I know that Microsoft is not there yet with Office 365, and in a few years if they happen to be better than Google Apps, I will have no trouble moving back into that solution provided they are the most convenient and cost effective solution for the company. In the mean time, I have to admit that Google Apps is a great working environment.
So, how did we do with our migration?
It turned out to be much simpler than expected, and yes, we did great! We ended up migrating all our data into Google Apps Premium along with the Postini service (now called Google Message Discovery) for some of our key users. GMD is a service that gives you data retention of up to 10 years with no storage space allocation limits.

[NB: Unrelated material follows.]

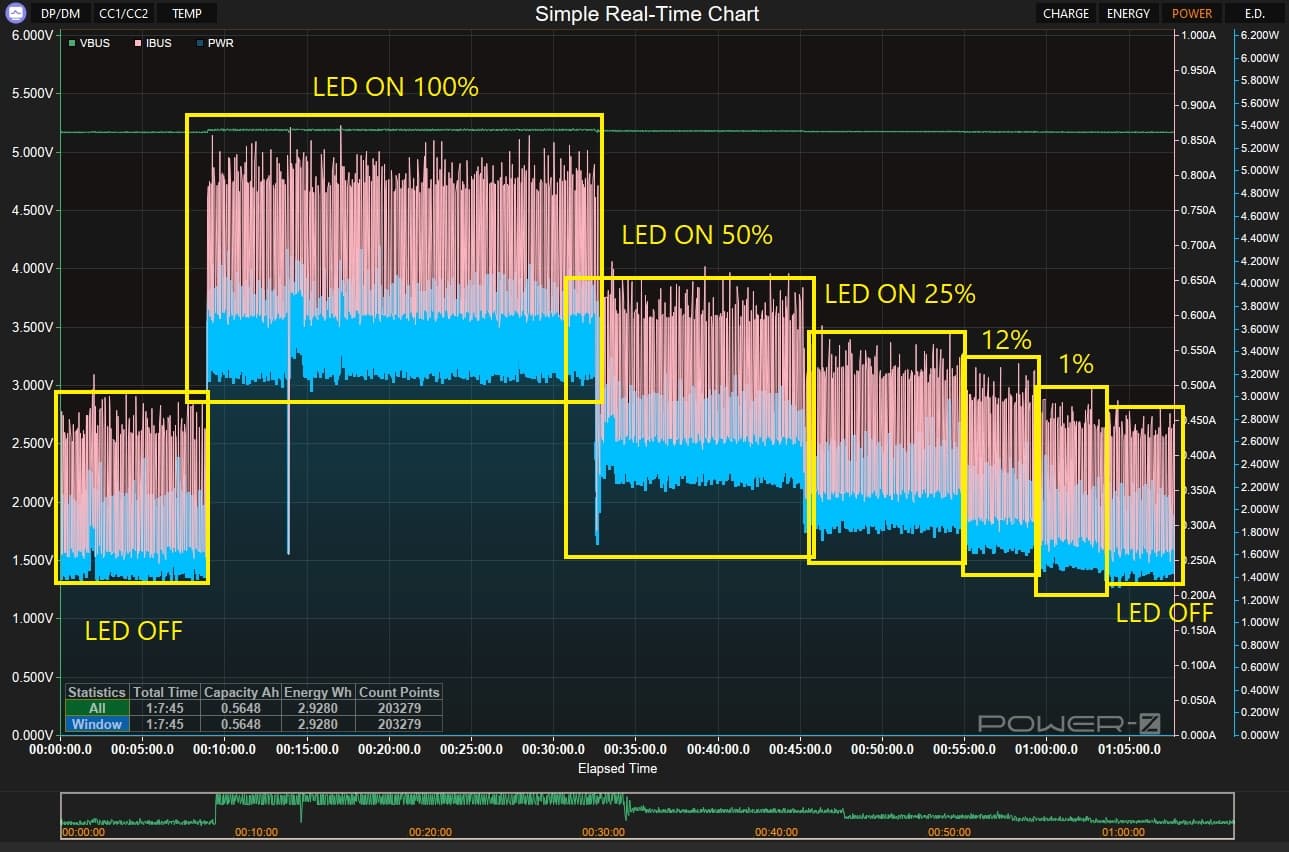Select the green All statistics row
The width and height of the screenshot is (1289, 852).
click(97, 708)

Server data gets moved by running an application on the server and user information that happens to be needed and is not on the server (some of our users had huge archives in PSTs) get moved into Google Apps with a client application. Overall the process varies depending on how much uploading bandwidth the company has but it has been pretty simple and seamless for the users. Now as for the users, we are allowing them to continue to use MS Outlook so that the transition is not painful for them. If they want, they can move on and start using the Google Apps interface which is the same as Gmail in principle, but it happens to give you access to all of its 25 Gigabytes, along with Google Talk, Google Video, Google Docs, Google Calendar, Google Tasks, Google Contacts, Google sites (an application similar in principle to MS SharePoint in its early stages) and other tools like Spam and malware filtering, Archiving (GMD). Users who want to use MS Outlook can still make use of all the connected apps where Outlook acts as a client for them or they can use the corresponding website for each of them.
I will describe what happened with each of the mobile platforms in an article in the near future, but suffice it to say that it was mostly painless… except some BlackBerry devices that were refusing to disconnect from the BES firewall and the surprising fact that Android was one OS that was tough to connect to Google Apps.